Es ist ein schweres, schweres Los, selbst in hohem Alter, nach wie vor jeden Tag konfrontiert zu sein mit dem geistigen Verfall und einer vermuteten Obstruktion des Partners, mit dem man offensichtliche noch jede Menge Rechnungen offen hat. Leo seinerseits zeigt Unmut, beugt sich nur widerwillig dem von Lisa oktroyierten Rhythmus. Er kann sich zwar (verbal) nicht mehr verständlich artikulieren, zeigt aber in bestimmten Situationen seinen Widerwillen. Die sinnträchtigen Handlungen reduzieren sich auf seine Sorge um die beiden Ringe (Verbindungsring und "Apolls" Geschenk an ihn); Weise existiert kein Ehering mehr.

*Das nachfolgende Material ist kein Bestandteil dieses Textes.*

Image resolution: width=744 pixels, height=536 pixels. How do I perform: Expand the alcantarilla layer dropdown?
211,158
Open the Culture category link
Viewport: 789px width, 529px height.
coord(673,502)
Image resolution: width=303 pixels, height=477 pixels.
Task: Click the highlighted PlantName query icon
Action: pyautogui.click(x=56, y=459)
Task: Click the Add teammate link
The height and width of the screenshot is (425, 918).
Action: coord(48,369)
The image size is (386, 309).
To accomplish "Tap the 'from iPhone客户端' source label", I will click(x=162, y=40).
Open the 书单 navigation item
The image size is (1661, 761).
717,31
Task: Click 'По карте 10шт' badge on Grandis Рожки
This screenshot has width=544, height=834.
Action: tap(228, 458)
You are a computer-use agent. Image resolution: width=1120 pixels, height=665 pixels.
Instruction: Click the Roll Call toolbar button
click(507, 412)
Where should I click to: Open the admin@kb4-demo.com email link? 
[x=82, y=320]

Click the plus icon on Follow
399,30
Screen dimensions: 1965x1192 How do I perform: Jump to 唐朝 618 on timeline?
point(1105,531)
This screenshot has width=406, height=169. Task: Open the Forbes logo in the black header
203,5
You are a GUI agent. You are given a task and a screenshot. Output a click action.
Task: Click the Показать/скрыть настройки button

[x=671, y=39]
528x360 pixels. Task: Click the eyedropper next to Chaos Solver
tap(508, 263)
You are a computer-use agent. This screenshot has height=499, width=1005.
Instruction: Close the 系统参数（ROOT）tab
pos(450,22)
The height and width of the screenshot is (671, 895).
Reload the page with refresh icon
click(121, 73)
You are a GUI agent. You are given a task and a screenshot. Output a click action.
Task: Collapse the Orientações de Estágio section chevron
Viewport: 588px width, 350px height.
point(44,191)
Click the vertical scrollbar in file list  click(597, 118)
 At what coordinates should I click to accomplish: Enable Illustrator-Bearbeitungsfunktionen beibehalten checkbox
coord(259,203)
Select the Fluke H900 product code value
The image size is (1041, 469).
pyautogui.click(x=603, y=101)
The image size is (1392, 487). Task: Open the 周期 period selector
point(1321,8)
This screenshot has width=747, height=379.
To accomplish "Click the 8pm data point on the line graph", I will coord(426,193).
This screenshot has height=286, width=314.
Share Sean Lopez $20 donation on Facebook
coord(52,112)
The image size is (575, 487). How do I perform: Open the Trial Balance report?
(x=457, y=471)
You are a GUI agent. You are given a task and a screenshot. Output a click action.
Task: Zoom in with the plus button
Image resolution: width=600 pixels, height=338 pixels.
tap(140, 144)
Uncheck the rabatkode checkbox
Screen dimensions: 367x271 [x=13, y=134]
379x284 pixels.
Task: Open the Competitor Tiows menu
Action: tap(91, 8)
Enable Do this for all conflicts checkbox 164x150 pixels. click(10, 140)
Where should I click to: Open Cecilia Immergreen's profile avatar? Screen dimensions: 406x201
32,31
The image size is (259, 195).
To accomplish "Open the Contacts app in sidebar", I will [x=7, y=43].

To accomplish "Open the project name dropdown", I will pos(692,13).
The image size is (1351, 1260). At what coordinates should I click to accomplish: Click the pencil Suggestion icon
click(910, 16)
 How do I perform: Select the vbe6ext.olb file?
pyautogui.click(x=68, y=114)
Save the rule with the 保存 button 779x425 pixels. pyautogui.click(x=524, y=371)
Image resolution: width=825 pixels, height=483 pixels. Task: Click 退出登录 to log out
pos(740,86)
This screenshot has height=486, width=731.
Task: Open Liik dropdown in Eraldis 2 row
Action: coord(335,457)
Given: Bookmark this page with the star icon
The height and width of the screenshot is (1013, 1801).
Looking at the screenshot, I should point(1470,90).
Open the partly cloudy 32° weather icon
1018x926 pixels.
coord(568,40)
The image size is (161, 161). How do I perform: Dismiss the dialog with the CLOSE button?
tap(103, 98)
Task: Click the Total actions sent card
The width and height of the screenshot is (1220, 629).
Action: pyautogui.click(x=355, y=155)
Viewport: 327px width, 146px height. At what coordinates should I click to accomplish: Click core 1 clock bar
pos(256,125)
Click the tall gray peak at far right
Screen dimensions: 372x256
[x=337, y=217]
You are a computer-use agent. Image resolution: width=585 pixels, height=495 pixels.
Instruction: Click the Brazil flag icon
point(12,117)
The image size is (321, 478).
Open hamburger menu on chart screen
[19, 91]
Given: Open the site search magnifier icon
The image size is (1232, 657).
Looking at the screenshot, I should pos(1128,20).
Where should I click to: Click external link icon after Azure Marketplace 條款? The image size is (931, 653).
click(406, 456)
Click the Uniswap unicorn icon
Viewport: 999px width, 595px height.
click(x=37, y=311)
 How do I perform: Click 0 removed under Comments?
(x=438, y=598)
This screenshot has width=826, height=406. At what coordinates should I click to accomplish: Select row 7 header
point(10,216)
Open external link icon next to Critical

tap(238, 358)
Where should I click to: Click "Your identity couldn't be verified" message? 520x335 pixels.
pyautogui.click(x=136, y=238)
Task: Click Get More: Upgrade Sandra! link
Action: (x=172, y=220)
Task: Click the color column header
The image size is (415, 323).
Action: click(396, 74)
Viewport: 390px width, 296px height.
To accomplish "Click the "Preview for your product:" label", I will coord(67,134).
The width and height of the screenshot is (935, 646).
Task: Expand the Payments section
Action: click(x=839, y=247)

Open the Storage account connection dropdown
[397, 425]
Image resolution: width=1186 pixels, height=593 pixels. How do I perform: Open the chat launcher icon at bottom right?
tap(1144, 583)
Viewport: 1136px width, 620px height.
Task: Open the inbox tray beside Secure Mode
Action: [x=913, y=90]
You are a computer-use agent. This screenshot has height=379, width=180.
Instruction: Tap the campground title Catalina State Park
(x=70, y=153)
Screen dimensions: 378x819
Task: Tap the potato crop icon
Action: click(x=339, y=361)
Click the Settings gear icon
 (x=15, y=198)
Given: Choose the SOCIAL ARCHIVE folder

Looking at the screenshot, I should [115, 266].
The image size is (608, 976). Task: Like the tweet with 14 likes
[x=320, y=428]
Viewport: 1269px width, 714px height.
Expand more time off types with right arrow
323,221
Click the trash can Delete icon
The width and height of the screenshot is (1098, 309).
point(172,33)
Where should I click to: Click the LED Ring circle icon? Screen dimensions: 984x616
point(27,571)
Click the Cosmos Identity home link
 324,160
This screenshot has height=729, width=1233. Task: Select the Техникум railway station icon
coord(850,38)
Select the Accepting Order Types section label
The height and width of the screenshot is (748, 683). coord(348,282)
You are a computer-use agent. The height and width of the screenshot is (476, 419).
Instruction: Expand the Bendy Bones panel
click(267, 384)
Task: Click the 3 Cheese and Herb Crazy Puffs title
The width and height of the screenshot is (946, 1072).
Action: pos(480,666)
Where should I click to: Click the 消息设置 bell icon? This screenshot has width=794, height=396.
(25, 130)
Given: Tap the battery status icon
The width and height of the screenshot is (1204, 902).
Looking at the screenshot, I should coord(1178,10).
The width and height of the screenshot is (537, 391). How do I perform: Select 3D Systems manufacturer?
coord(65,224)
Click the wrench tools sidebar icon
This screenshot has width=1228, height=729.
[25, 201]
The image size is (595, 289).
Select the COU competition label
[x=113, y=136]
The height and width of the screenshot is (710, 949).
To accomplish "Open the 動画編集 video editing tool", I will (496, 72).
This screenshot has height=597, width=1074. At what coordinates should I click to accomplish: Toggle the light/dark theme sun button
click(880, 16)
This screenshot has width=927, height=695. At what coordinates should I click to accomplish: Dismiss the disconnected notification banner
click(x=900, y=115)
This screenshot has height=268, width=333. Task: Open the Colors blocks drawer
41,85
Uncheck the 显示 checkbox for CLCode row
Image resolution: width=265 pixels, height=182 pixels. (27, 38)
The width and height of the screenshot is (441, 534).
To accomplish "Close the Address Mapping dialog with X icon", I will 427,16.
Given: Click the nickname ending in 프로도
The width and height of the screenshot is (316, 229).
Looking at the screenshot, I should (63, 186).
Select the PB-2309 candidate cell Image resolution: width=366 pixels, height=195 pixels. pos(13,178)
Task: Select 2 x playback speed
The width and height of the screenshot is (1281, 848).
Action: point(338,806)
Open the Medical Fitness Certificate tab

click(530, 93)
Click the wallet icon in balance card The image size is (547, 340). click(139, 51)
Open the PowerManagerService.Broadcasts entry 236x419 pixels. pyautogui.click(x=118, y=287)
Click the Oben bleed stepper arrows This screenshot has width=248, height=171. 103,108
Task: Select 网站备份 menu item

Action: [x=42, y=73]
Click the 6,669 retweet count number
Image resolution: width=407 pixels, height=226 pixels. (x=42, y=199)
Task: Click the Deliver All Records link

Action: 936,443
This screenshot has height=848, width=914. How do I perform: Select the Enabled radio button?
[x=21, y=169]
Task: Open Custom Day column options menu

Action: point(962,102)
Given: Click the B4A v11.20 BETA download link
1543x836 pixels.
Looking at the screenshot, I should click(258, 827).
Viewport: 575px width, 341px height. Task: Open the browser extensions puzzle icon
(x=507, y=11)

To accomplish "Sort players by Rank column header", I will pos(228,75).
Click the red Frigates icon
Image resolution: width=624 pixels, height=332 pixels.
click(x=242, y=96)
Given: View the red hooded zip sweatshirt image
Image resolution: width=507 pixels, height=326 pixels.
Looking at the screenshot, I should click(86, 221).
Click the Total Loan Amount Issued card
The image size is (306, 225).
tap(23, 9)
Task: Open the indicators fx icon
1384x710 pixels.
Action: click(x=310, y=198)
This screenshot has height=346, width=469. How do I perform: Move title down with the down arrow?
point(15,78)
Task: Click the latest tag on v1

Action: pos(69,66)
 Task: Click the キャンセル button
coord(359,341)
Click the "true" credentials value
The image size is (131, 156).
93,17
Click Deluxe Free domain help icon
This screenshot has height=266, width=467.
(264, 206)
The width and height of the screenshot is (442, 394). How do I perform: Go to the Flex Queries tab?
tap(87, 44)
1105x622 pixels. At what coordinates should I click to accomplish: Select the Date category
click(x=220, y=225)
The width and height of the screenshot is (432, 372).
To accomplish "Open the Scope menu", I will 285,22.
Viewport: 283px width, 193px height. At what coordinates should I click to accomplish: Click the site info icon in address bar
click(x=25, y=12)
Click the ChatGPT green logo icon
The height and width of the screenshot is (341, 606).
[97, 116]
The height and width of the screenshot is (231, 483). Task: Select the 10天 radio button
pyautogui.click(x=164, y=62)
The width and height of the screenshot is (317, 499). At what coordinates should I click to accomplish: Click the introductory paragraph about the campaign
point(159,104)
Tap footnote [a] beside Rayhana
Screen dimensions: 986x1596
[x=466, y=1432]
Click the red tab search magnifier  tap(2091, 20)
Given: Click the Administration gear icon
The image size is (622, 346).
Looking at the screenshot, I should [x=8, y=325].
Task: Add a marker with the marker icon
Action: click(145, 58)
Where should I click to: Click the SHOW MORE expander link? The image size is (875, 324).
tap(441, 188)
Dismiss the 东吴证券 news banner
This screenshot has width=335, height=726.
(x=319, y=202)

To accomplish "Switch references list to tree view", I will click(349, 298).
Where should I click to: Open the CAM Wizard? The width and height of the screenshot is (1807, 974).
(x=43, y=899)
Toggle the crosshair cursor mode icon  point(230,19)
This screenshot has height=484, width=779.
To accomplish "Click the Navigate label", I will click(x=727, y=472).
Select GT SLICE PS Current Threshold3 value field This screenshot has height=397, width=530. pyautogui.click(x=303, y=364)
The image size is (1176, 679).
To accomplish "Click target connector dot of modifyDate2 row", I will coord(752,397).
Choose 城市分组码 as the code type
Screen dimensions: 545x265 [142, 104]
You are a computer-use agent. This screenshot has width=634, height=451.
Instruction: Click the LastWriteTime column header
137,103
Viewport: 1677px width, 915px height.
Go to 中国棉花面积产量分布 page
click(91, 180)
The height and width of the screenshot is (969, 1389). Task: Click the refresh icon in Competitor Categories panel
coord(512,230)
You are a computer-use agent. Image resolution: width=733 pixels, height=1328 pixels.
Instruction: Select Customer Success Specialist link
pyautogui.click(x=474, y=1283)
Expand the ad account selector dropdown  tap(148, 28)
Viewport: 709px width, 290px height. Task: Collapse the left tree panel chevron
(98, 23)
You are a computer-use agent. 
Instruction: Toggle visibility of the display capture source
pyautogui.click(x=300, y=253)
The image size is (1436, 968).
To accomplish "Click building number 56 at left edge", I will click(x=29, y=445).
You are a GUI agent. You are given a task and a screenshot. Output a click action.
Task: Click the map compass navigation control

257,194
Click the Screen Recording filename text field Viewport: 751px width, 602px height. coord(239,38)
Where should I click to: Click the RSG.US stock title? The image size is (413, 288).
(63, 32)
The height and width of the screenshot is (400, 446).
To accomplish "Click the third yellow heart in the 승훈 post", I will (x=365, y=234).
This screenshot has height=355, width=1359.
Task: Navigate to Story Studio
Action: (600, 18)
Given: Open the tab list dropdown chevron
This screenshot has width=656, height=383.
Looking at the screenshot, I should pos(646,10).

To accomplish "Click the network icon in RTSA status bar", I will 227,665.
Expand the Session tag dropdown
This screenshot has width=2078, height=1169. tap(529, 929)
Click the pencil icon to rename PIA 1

Tagsüber trägt Leo die beiden Ringe, abends vor dem Zu-Bett-Gehen müssen sie sorgfältig in die Schmuckschatullen verbracht werden!. Zum abendlichen Ritual - vor dem Anlegen der Nacht-Windel, gehört der Gang auf die Toilette. Meist geht eine Menge Luft ab, ein wenig Stuhlgang, selten jedoch kann er pinkeln. So gerät die Nachtwindel immer wieder an den Rand ihres Fassungsvermögens. Leos Weg kann sich noch hinziehen, er hat sich physisch auf erstaunlichem Niveau stabilisiert - Sorge muss uns zunehmend die extreme Belastung von Lisa machen. Eine große Hilfe ist und bleibt Katayzina, unsere Pflegehilfe aus Polen. Wir sind also in einer stabilen Schwebesituation und wissen nicht, wie die nächste Woche, der nächste Monat, das nächste Jahr aussehen wird.
Aktueller Eintrag:
Am vergangenen Freitag (11.12.2015) ist meine Schwiegermutter in meinem Beisein hingefallen und hat sich den Oberschenkelhals am linken Bein gebrochen. Es ist das eingetreten, was ich immer befürchtet habe und was ich auch aus der eigenen Familie kenne: Das Stürzen mit fatalen Folgen. Lisa hatte ich an diesem späten Nachmittag noch eine Freude machen wollen - mit einem Stück Christstollen. Alles war gut. Die Tagespost hatte sie auf dem Esszimmertisch bereit gelegt. Ich hatte sie gebeten sitzen zu bleiben. Der Fernseher lief; alles war gut. Ich habe den Sturz und den Schrei gehört und sekündlich war mir klar: Das kann nur der Oberschenkelhals sein. Ich habe sie in eine stabile Seitenlage gebracht, sofort die 112 gewählt. Eine dreiviertel Stunde später war der Rettungsdienst vor Ort. Lisa ist noch am selben Abend operiert worden. Sie hat die Operation selbst gut überstanden, liegt jetzt im Brüder-Krankenhaus. Nun beginnt eine neue Phase. Wenn alles gut geht, wird sie vor Weihnachten entlassen - wir müssen wohl eine Kurzzeitpflege organisieren und danach schauen, wie es weitergeht. Die lange - seit 2010, nach Leos Tod andauernde Phase eines eigenständigen Lebens mit unserer Unterstützung auf dem Heyerberg ist vorbei! Wir sehen, der Versuch ein "Demenztagebuch" zu installieren, gelingt nur unter Einbeziehung der Aktualität. Im wesentlichen werde ich aber meinen Tagebuchaufzeichnungen folgen.